### [Work to be completed]
For the word "Dinesh", find each line in the entries where it occurs and copy that line.
────────────────────────────────────────
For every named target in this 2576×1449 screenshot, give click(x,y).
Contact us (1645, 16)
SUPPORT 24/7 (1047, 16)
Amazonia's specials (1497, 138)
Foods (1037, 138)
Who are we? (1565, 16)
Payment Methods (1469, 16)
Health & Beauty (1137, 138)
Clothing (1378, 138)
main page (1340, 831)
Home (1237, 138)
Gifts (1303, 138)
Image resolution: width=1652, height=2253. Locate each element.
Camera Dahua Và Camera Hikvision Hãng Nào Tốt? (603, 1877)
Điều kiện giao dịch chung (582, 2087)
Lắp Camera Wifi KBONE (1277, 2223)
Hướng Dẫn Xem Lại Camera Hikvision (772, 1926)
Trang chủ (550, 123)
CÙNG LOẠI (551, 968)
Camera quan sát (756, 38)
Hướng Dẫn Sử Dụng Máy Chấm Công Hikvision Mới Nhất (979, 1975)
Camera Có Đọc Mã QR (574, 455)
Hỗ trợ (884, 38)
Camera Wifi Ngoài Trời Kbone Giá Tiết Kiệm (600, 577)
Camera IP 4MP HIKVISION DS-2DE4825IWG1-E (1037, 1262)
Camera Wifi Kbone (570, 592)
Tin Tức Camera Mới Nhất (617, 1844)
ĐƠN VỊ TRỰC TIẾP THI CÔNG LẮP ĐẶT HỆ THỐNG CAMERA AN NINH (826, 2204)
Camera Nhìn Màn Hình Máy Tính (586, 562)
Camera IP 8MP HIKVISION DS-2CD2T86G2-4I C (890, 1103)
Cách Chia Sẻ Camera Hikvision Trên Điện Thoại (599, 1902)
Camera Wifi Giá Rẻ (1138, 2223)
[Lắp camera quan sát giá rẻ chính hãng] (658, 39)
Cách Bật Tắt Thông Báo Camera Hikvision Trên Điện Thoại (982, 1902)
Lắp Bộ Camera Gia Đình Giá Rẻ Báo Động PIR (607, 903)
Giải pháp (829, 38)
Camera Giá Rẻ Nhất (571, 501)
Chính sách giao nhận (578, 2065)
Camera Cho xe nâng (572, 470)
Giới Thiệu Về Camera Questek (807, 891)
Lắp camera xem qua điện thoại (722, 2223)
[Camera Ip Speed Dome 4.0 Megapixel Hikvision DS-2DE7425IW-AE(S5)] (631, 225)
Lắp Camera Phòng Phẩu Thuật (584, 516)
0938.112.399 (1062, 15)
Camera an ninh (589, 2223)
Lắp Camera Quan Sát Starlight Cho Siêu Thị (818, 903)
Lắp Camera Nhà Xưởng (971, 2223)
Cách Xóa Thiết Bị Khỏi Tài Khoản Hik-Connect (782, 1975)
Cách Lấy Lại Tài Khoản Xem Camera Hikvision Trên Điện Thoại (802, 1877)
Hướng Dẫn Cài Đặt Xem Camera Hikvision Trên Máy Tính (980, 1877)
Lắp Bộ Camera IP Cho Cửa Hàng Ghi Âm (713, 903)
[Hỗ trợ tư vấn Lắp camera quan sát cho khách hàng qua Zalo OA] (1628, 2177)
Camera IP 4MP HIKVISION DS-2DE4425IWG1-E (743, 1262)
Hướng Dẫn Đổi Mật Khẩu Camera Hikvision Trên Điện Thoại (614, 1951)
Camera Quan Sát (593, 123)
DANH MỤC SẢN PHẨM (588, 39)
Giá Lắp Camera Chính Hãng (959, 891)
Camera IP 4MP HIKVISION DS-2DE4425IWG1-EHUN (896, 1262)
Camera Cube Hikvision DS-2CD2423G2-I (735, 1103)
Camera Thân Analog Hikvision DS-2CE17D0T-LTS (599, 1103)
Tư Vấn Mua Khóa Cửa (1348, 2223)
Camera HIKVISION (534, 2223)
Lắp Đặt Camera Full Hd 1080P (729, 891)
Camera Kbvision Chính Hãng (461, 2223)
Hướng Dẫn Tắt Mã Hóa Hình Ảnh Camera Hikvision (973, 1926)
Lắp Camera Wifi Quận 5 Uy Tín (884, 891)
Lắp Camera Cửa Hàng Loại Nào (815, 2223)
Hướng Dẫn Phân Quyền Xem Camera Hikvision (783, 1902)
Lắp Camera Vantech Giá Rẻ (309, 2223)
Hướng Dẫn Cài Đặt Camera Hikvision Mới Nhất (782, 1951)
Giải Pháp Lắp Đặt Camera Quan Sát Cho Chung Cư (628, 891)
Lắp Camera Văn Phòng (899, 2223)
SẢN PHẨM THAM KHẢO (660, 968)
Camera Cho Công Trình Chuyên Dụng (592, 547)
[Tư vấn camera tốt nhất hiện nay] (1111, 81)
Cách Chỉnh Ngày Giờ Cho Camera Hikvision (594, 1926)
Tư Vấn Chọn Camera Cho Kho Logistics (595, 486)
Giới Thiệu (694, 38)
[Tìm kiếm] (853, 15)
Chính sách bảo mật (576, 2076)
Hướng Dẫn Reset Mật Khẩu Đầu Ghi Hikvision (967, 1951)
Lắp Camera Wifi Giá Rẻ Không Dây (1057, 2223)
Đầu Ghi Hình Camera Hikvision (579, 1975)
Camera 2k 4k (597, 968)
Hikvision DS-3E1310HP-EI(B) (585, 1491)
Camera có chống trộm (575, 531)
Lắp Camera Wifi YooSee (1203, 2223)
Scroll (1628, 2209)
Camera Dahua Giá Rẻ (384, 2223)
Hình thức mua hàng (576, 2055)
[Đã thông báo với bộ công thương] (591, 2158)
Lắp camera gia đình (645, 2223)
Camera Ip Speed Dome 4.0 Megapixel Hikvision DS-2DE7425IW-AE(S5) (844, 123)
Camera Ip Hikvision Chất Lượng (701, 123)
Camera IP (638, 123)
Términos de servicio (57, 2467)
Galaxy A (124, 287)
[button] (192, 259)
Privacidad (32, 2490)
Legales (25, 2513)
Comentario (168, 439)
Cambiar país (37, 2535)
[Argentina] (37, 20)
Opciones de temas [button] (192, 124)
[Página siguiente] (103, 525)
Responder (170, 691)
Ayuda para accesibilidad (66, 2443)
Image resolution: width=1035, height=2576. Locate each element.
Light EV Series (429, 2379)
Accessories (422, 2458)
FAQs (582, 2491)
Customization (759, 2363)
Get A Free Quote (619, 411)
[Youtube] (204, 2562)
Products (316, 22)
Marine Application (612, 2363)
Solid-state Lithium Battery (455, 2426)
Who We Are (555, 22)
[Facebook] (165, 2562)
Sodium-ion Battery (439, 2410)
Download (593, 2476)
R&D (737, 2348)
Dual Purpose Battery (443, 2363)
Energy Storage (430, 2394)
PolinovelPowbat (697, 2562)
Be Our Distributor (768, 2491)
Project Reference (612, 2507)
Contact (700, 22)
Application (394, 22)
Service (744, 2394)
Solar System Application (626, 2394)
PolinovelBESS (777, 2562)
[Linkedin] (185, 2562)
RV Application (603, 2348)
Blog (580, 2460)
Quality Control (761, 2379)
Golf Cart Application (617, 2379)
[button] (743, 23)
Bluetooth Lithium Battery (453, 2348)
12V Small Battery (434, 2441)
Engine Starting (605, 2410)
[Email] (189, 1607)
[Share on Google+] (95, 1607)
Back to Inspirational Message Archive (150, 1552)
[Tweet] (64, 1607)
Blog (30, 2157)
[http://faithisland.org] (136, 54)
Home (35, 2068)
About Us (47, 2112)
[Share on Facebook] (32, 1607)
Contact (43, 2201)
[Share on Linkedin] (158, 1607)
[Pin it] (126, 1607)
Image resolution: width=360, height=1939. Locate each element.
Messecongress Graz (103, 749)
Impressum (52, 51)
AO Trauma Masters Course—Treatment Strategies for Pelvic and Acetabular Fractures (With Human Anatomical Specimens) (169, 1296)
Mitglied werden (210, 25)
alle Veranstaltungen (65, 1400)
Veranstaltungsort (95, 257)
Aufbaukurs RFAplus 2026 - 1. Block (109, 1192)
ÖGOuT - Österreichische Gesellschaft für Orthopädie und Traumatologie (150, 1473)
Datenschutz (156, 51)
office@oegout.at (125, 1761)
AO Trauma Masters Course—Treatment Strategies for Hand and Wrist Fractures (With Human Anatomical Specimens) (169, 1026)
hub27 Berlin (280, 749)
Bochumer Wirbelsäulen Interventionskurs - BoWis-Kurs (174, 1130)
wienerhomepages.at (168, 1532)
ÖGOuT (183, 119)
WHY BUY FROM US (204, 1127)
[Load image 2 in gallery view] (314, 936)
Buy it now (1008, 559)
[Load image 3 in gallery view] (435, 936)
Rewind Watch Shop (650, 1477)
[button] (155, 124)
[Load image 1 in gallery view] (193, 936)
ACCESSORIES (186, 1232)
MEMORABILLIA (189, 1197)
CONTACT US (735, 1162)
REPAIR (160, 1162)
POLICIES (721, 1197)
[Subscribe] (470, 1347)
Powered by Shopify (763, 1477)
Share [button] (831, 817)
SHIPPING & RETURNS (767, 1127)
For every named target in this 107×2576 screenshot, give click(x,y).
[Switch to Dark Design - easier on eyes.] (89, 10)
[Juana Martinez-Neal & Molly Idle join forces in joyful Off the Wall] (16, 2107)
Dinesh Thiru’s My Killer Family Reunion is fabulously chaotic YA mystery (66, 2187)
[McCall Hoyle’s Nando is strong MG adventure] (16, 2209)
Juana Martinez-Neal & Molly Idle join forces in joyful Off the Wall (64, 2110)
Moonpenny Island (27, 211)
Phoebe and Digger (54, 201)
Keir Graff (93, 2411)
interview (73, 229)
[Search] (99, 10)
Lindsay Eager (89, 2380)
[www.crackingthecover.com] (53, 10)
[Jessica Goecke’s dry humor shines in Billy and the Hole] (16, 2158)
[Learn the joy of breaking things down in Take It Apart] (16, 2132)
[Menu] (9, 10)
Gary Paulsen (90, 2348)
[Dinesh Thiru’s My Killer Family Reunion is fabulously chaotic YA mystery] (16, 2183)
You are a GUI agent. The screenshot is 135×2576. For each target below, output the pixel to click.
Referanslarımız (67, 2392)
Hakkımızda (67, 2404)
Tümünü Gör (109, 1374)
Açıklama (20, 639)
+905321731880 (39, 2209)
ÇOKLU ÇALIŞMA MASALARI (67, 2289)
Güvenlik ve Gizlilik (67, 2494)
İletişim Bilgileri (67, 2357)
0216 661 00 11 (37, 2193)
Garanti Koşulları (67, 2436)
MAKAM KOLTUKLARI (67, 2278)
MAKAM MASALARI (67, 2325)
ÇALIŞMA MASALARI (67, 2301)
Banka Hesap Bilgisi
────────────────────────────────────────
### [Answer area]
Dinesh Thiru’s My Killer Family Reunion is fabulously chaotic YA mystery (66, 2187)
[Dinesh Thiru’s My Killer Family Reunion is fabulously chaotic YA mystery] (16, 2183)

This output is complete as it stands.